Ihr Film dreht sich um das Thema Trauer. Wie soll man dereinst mal um Sie trauern?

Erst neulich habe ich mich mit Freunden darüber unterhalten, wo und wie man uns dann verscharren soll. Ich konnte es nicht sagen. Ich schiebe also den Gedanken erst mal von mir weg, auch wenn er drohend am Horizont steht. Aber um Ihre Frage zu beantworten: Ich hätte schon gern, dass alle Menschen am Boden zerstört sind, wenn ich tot bin. (Lacht.)

◆ **Aufgaben**
1/ Gib den Auszug über Trauer wortgetreu wieder, beginnend mit „Ihr Film dreht“ und weiter bis einschließlich „tot bin. (Lacht.)“.
2/ Setze den Auszug über Trauer nach seinem letzten Satz fort.

◆ **Datensätze**
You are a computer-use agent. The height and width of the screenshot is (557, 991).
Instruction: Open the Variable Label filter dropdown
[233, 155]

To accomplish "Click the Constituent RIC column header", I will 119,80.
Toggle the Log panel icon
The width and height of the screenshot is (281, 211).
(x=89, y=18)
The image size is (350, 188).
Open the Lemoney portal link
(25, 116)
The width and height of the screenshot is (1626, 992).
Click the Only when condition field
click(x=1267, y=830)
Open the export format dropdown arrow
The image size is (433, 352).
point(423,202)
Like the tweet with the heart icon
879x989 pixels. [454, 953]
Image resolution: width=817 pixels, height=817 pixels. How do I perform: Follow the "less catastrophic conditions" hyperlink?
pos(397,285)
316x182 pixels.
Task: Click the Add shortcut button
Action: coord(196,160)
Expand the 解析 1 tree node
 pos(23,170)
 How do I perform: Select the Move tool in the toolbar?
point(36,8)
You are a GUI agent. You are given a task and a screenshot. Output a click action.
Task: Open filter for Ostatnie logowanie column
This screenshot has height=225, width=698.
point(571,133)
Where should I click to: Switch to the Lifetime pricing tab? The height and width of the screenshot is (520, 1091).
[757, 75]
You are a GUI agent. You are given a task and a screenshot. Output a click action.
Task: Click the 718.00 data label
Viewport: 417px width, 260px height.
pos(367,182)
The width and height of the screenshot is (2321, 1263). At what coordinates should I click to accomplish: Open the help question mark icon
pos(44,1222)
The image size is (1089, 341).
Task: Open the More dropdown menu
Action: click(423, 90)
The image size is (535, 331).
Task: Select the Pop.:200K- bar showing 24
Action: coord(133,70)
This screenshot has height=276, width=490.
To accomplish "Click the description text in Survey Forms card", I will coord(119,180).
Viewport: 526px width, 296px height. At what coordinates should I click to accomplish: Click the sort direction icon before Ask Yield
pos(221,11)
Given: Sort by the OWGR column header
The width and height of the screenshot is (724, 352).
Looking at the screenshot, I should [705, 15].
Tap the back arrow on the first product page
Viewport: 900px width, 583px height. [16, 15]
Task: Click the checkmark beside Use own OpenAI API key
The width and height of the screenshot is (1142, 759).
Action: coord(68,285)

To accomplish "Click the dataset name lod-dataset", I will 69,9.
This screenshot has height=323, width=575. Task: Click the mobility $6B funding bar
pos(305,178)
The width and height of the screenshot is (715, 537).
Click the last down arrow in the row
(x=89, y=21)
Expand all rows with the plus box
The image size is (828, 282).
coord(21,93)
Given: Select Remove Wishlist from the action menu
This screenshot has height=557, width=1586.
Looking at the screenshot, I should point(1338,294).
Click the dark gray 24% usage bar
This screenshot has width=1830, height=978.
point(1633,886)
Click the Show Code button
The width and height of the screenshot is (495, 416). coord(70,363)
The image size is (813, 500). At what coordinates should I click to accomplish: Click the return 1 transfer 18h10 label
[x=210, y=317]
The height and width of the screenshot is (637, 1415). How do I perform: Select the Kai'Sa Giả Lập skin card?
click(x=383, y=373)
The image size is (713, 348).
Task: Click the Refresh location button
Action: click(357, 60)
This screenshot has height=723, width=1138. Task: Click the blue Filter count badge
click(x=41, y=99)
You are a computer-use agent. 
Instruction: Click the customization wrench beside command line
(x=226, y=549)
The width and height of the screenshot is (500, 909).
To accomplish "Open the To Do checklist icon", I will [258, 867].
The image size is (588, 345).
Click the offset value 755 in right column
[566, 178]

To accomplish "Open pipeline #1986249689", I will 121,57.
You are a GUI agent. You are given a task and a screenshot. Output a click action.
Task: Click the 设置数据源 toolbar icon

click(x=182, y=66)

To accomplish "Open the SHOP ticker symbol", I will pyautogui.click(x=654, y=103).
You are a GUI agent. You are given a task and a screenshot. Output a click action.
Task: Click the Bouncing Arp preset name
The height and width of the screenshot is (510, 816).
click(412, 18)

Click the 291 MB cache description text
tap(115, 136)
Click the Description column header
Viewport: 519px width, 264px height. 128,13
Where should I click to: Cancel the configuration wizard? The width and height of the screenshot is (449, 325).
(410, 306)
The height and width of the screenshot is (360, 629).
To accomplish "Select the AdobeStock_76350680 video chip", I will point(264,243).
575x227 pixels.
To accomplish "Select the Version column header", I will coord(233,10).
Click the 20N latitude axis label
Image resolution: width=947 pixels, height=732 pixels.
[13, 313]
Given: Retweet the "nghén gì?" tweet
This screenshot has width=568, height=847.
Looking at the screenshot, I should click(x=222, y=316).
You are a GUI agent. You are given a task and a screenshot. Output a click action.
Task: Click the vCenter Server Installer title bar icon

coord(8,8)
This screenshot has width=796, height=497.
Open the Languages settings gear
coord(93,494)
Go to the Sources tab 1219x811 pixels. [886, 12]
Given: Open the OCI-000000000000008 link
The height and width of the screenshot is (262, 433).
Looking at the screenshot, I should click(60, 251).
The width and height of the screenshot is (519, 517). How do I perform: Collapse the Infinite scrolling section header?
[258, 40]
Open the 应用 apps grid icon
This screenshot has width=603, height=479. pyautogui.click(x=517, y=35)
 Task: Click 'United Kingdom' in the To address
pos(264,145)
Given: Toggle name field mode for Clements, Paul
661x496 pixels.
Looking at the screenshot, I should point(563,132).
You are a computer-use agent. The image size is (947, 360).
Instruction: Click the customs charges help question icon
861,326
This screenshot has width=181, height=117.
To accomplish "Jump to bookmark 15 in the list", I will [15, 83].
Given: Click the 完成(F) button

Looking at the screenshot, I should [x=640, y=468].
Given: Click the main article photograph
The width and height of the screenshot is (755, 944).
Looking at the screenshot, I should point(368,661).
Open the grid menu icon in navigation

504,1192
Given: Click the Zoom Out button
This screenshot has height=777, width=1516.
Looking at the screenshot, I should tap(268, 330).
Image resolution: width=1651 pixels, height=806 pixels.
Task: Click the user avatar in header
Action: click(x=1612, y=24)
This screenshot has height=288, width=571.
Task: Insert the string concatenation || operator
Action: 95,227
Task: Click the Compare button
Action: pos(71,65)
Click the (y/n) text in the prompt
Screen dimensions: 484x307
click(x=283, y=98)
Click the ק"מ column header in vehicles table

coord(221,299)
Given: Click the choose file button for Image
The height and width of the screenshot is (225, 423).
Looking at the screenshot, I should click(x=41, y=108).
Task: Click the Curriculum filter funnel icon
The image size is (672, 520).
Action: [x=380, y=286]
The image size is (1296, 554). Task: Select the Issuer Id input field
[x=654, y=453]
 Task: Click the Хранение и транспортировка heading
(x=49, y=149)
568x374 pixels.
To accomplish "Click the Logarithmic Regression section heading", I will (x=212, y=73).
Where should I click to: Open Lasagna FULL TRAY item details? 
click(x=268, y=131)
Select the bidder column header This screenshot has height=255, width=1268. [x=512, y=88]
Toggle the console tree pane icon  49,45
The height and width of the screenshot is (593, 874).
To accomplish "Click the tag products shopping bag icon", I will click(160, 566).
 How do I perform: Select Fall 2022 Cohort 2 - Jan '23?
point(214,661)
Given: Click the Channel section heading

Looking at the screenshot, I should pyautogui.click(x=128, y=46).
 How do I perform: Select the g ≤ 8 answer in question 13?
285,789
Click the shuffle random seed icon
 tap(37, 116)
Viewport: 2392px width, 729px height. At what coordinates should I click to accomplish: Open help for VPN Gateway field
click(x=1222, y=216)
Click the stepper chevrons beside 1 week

◆ **Lösungen**
1/
Ihr Film dreht sich um das Thema Trauer. Wie soll man dereinst mal um Sie trauern?

Erst neulich habe ich mich mit Freunden darüber unterhalten, wo und wie man uns dann verscharren soll. Ich konnte es nicht sagen. Ich schiebe also den Gedanken erst mal von mir weg, auch wenn er drohend am Horizont steht. Aber um Ihre Frage zu beantworten: Ich hätte schon gern, dass alle Menschen am Boden zerstört sind, wenn ich tot bin. (Lacht.)

2/
Sie spielen einen Mann, dessen Tochter bei einem Flugzeugabsturz stirbt…

Ich selbst habe noch nicht erlebt, dass mir jemand unerwartet von der Seite gerissen wurde. Aber Trauer ist mir wohlbekannt – mein Leben ist voll davon. Ich weiß, wie es sich anfühlt, wenn man Menschen verliert, wenn Liebgewordenes verschwindet. Nichts bleibt, alles ist flüchtig, und diese Erkenntnis tut manchmal weh. Man darf, man soll sogar trauern, denn die Melancholie ist dem Leben ja nicht abgewandt, sie verleiht uns Würde in diesem absurden Theater.

Der Protagonist des Films bricht alle Brücken hinter sich ab und beginnt ein völlig neues Leben. Haben Sie sich auch schon gefragt, ob Ihr Leben ganz anders aussehen könnte?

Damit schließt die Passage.